Beim Umbau des Reichstagsgebäudes zum Sitz des Deutschen Bundestages war es eines der Ziele, den Energiebedarf des Gebäudes so weit wie möglich zu reduzieren. „Bei der Gebäudehülle wurde dies durch die sehr massiven Außenwände, die eine zusätzliche Dämmung erübrigen, in Verbindung mit verbessertem Wärmeschutz bei den Fenstern und anderen transparenten Außenbauteilen sowie durch Dämmung in den Boden- und Deckenbereichen erreicht“, heißt es in der Bundestagsverwaltung. Das scheint gelungen, der Energieausweis für das 1999 fertiggestellte Reichstagsgebäude beschreibt einen Primärenergiebedarf von 204 Kilowattstunden pro Quadratmeter und Jahr (kWh/m2a). Das Gebäude liegt damit deutlich über dem Anforderungswert für einen modernisierten Altbau und nähert sich dem eines Neubaus an.

Lichter am Weihnachtsbaum vor dem Kanzleramt brennen nur bis 20 Uhr

Doch Besucherinnen und Besucher erleben auch die andere Seite. Der Neubau des Marie-Elisabeth-Lüders-Hauses beispielsweise hat laut Energieausweise zwar nur einen Primärenergiebedarf von 95 Kilowattstunden pro Quadratmeter und Jahr. Der Anteil für die Heizung ist allerdings auffallend hoch, was an der großzügigen Architektur liegen dürfte. Das 2003 fertiggestellte Abgeordnetenhaus hat viel umbaute leere Fläche, unter anderem ein sogenanntes Veranstaltungsfoyer von der Größe einer Dorfkirche mit riesigen Glasflächen nach außen. Es wird wenig genutzt und muss trotzdem warmgehalten werden.
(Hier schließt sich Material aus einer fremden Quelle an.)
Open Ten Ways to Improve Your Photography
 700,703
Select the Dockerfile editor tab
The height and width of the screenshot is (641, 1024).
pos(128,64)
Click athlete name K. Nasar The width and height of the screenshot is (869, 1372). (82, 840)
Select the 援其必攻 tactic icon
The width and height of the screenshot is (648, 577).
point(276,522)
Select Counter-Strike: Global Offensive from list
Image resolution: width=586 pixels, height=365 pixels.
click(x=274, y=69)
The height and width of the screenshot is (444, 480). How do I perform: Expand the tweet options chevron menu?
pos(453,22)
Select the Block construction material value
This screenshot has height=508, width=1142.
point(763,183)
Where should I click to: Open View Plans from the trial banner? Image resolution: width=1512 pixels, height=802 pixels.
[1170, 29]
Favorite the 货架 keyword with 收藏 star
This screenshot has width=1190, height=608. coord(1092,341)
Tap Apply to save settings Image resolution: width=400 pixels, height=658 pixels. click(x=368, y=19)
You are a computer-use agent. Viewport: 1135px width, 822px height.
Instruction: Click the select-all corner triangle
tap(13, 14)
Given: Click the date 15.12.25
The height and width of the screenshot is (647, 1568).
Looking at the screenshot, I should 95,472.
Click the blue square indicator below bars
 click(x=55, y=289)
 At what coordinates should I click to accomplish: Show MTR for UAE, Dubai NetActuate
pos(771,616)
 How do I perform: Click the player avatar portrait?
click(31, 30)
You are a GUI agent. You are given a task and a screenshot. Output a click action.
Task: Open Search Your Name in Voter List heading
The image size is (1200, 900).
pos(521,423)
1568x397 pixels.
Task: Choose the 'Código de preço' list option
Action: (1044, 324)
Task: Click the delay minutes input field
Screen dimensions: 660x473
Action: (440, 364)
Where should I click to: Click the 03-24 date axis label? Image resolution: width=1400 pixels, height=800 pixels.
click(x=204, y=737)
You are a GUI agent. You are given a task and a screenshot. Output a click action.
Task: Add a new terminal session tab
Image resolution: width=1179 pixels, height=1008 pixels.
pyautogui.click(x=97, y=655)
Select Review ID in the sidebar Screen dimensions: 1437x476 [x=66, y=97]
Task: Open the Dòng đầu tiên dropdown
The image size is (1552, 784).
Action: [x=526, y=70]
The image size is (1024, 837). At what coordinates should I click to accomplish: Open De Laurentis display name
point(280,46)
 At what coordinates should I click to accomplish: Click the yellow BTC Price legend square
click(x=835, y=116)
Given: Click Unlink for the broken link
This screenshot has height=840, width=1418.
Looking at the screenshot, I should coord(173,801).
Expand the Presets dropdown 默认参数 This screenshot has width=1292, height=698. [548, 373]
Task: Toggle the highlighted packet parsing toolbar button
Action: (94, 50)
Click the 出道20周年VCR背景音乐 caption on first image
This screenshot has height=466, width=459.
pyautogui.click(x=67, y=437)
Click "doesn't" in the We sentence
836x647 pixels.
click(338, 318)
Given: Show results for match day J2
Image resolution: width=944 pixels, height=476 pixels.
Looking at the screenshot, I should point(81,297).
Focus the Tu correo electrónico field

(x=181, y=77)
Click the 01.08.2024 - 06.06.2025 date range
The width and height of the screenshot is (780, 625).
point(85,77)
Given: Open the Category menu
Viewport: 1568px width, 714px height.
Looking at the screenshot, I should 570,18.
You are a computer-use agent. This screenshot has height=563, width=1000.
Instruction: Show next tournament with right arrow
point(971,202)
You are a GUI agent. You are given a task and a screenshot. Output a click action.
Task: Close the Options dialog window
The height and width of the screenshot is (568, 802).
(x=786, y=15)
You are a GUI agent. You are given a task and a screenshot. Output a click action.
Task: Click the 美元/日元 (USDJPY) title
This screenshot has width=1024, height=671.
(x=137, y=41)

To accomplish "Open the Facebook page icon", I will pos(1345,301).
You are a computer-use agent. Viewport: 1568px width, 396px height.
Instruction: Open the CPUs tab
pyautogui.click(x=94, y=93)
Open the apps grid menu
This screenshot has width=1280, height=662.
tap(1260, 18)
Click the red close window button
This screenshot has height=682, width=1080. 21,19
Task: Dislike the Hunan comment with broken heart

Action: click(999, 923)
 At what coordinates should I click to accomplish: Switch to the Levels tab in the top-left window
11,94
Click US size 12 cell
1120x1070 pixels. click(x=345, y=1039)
Einige Abgeordnete geraten angesichts vergleichsweise niedriger Temperaturen in Wallung, wenn sie nur wenige Meter weiter aufs Kanzleramt blicken. Es ist nicht zuletzt aus Sicherheitsgründen bis in die späte Nacht hell erleuchtet und erweckt den Eindruck von Heimeligkeit. Die 19 Grad gelten allerdings auch im Amtssitz von Olaf Scholz und der SPD-Politiker spart außerdem noch bei der Weihnachtsbeleuchtung. Die Lichter der Fichte im Ehrenhof vor dem Kanzleramt verbrauchen nach Regierungsangaben 287 Watt Strom pro Stunde. Es sind 82 Elemente zu je 60 Leuchtdioden verbaut, insgesamt also 4920 Lichtlein. Jedes der 82 Elemente wiederum zieht 3,5 Watt Strom, und das auch nur für einen begrenzten Zeitraum: Der Weihnachtsbaum wird lediglich in der Zeit zwischen 16 Uhr und 20 Uhr beleuchtet. Kalt ist das Licht auch noch.